The kinds of thinking and example statements were listed next, followed by examples of behavior that may result from those thoughts – procrastination for fear the work won’t be good enough, constantly trying to improve things, agonizing over small details, avoiding trying new things.  The last section was then the tools to overcome perfectionism.

  1. Realistic thinking – replacing negative with positive: Nobody’s perfect. Everyone has a bad day sometime. All I can do is my best.
  2. Perspective taking – asking how someone else might look at the situation.
  3. Looking at the big picture – asking if this will make a difference tomorrow or next year.
  4. Compromising – figuring out what level of imperfection is acceptable and increasing that gradually.
  5. Overcoming procrastination – create realistic schedules and set priorities.

It’s pretty easy to write about this. Much harder to actually change my thought patterns!

For me, the biggest difference is to look at life as being a work in progress, therefore it doesn’t need to be perfect. I’m a work in progress, so to expect perfection now would only set me up for unmet expectations.  Unmet expectations lead to frustration, depression, and anger.

Progress instead of Perfection!

Positive Self-Talk

There were several posters on the office door at PHP, and I posted one of them on the List Page – 10 Things You Must Tell Yourself Everyday.  Check out this positive self-talk.  Are there any of these you particularly like? Or any you think don’t belong on this list?  I’d love to hear what you think of it.

What would be on your top ten things you must tell yourself today?

Narrowing Down Values

Last week I wrote about three ways to separate self from thought and in including Defusion and Expansion from Acceptance and Commitment Therapy (ACT) ended with “Committing to move forward and act in line with the values we hold.”  Therefore in ACT , the goal becomes being able to accept the past, pain, stray thoughts, etc. and moving forward according to your values. This begs the question, do you know what your values are? In one of our groups where we explored this, we were given a list of over 100 values and asked to underline the thirty we thought are important to us.  Here’s the list; go for it.

 

The second step, was to circle half of those that are the more important than the others…  Some of these seem to overlap like spirituality and faith or learning and education, so that shouldn’t be too bad.

 

Of those fifteen, cross out five.

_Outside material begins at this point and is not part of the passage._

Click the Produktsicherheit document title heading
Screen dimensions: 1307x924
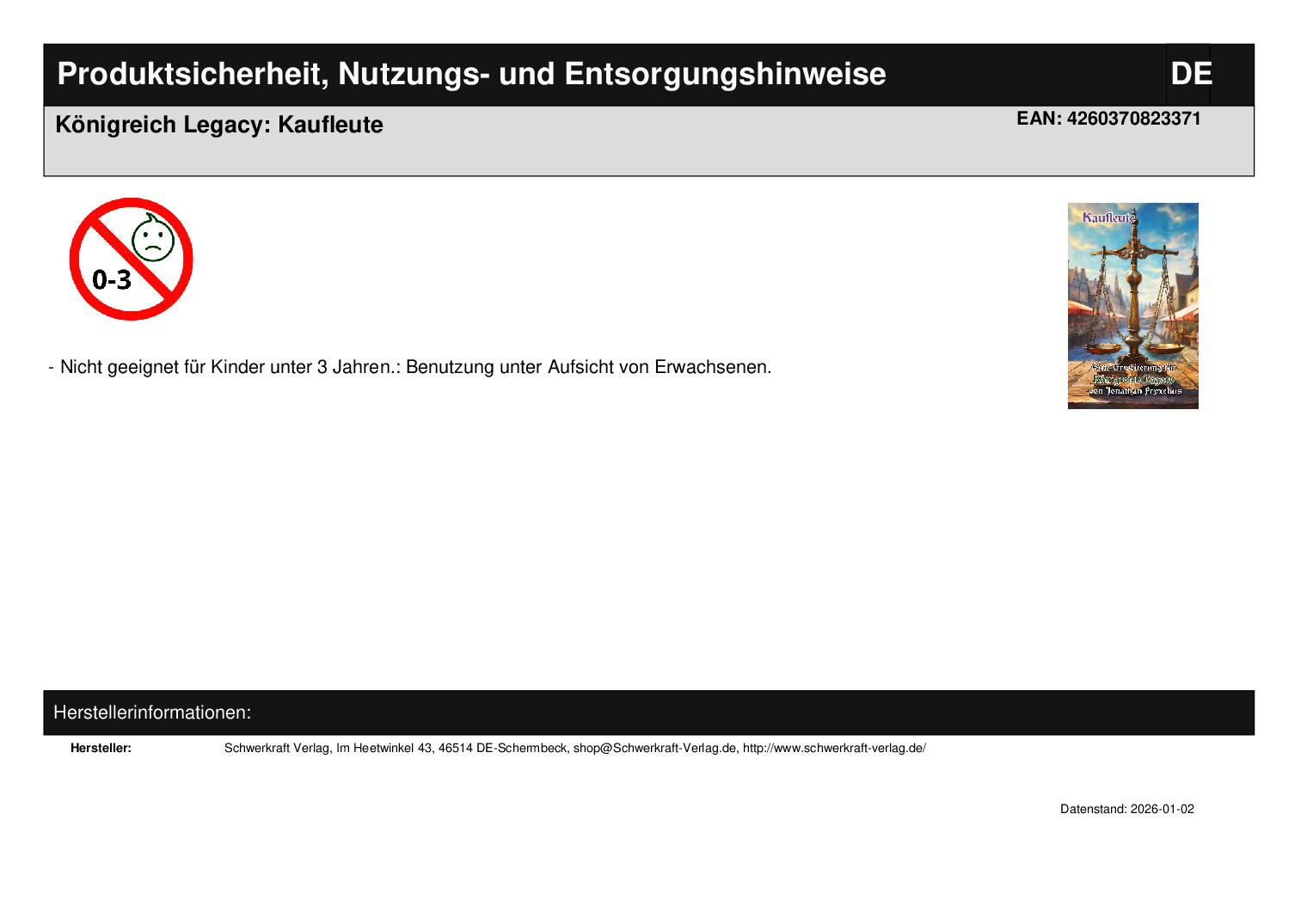pyautogui.click(x=471, y=75)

Wow, how to decide?!

 

Last of all, take your top ten values and narrow it down to three to five values that are the most important to you. When you come to the place of accepting the past, pain, stray thoughts, etc., you now have a direction to go that brings peace. When we live according to our values, our minds can rest. We feel whole. When we don’t live according to our values, we experience guilt and shame. We start to feel bad about ourselves. We think we can’t do anything right. We seem to keep making mistakes. But turn that around, embody the values you feel are important, and wholeness returns.

Now, admittedly, my values are going to include God, so I’m of the opinion that when we’re living God’s will there will be peace. God is the one that makes us whole.